PROVIDED DATA —
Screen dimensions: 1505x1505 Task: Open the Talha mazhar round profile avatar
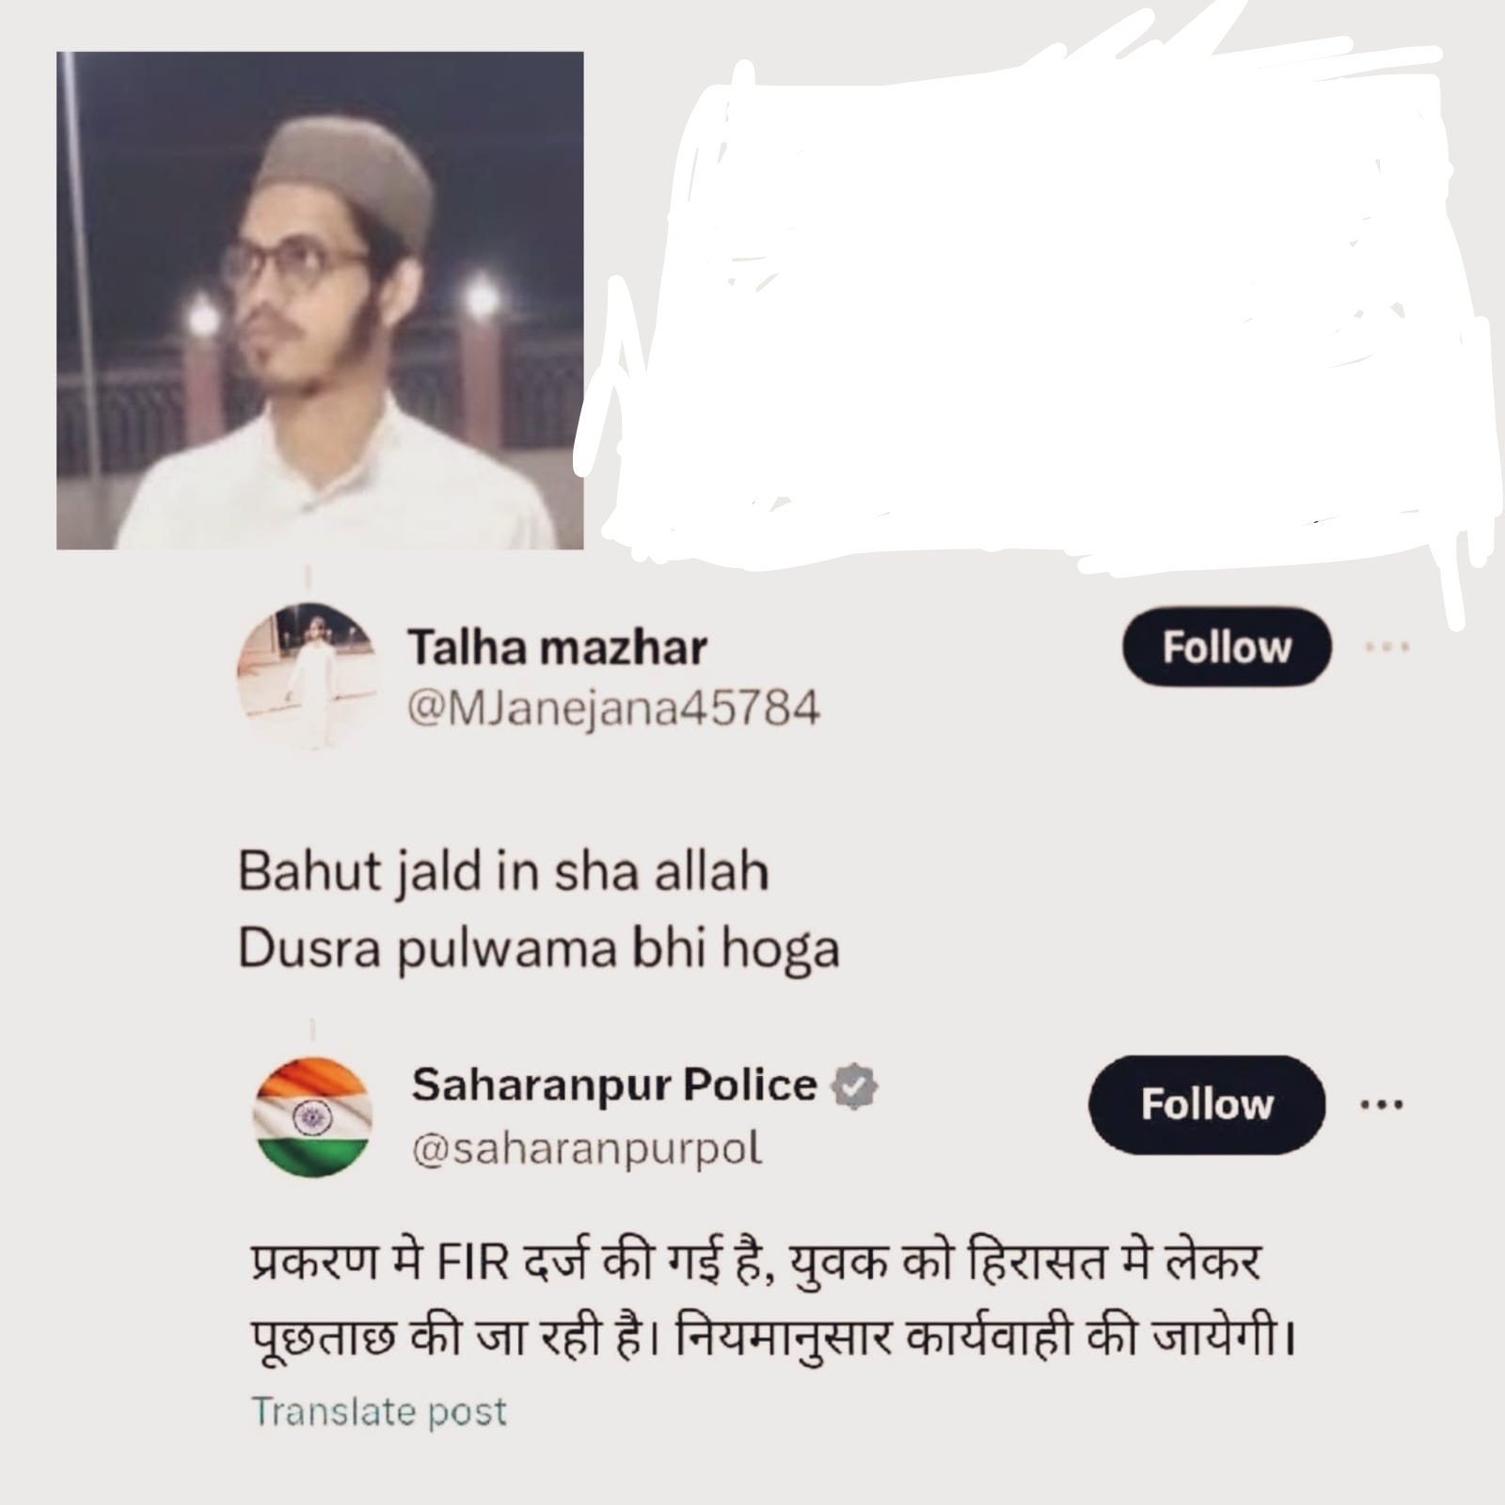pyautogui.click(x=307, y=676)
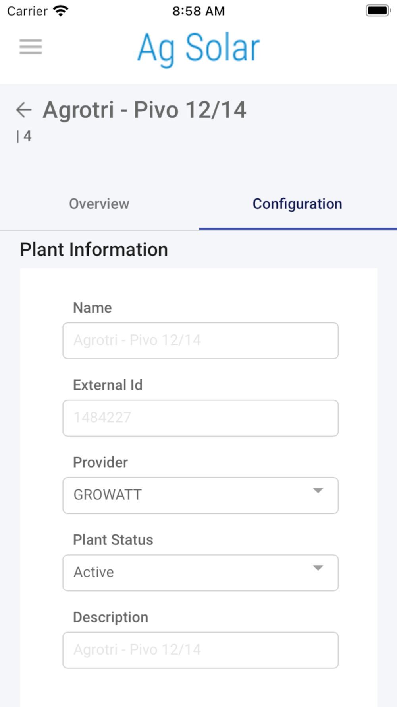Open the GROWATT provider combo box

tap(191, 495)
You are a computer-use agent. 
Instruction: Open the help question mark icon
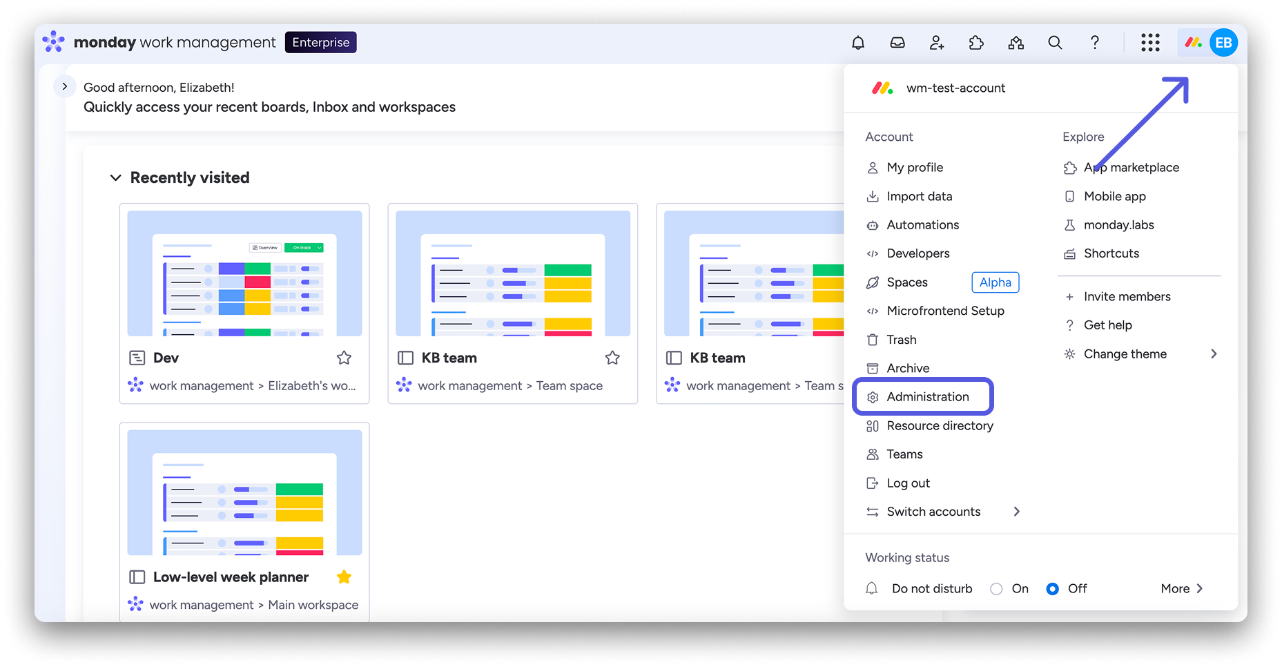coord(1094,43)
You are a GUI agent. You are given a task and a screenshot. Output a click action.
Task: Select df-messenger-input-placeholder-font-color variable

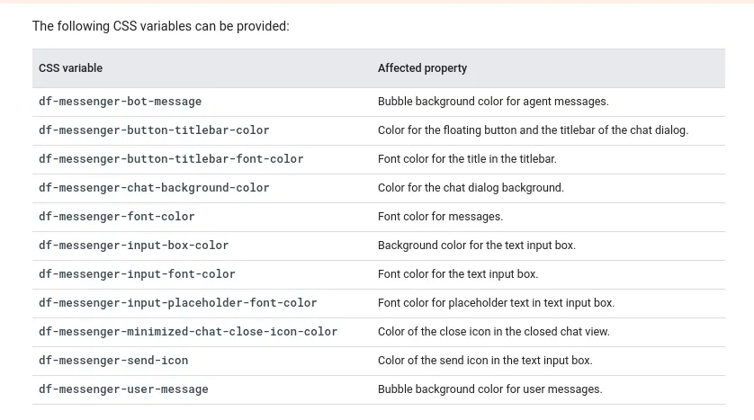click(x=177, y=303)
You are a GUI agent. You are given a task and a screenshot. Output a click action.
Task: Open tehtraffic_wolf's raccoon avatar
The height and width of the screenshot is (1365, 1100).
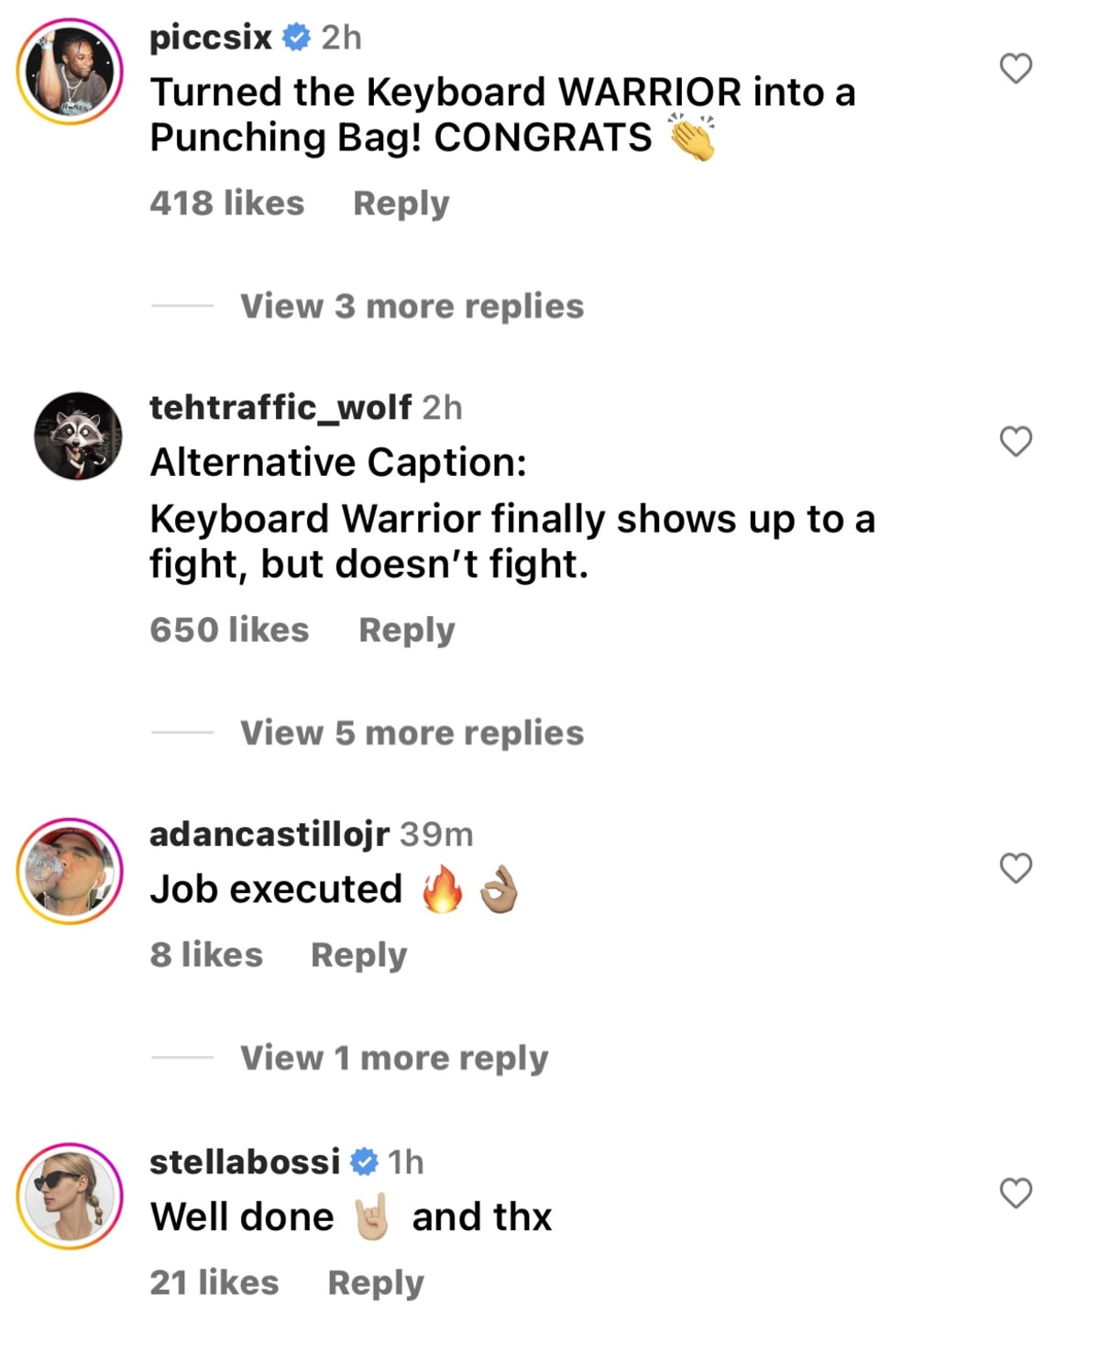pos(77,436)
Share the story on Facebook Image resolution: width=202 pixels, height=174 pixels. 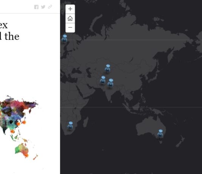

INSTRUCTIONS FOR THE TASK — Pictures aside, the material must be written out word for word.

RESULT OF THE TASK —
Screen dimensions: 1505x1505 Task: Open the Talha mazhar round profile avatar
pyautogui.click(x=307, y=676)
Open the GROWATT provider combo box

tap(191, 495)
You are a computer-use agent. 
Instruction: Open the help question mark icon
coord(1094,43)
You are a GUI agent. You are given a task and a screenshot. Output a click action.
Task: Select df-messenger-input-placeholder-font-color variable

click(x=177, y=303)
You are a GUI agent. You are given a task and a screenshot. Output a click action.
Task: Open tehtraffic_wolf's raccoon avatar
The height and width of the screenshot is (1365, 1100).
pos(77,436)
Share the story on Facebook Image resolution: width=202 pixels, height=174 pixels. 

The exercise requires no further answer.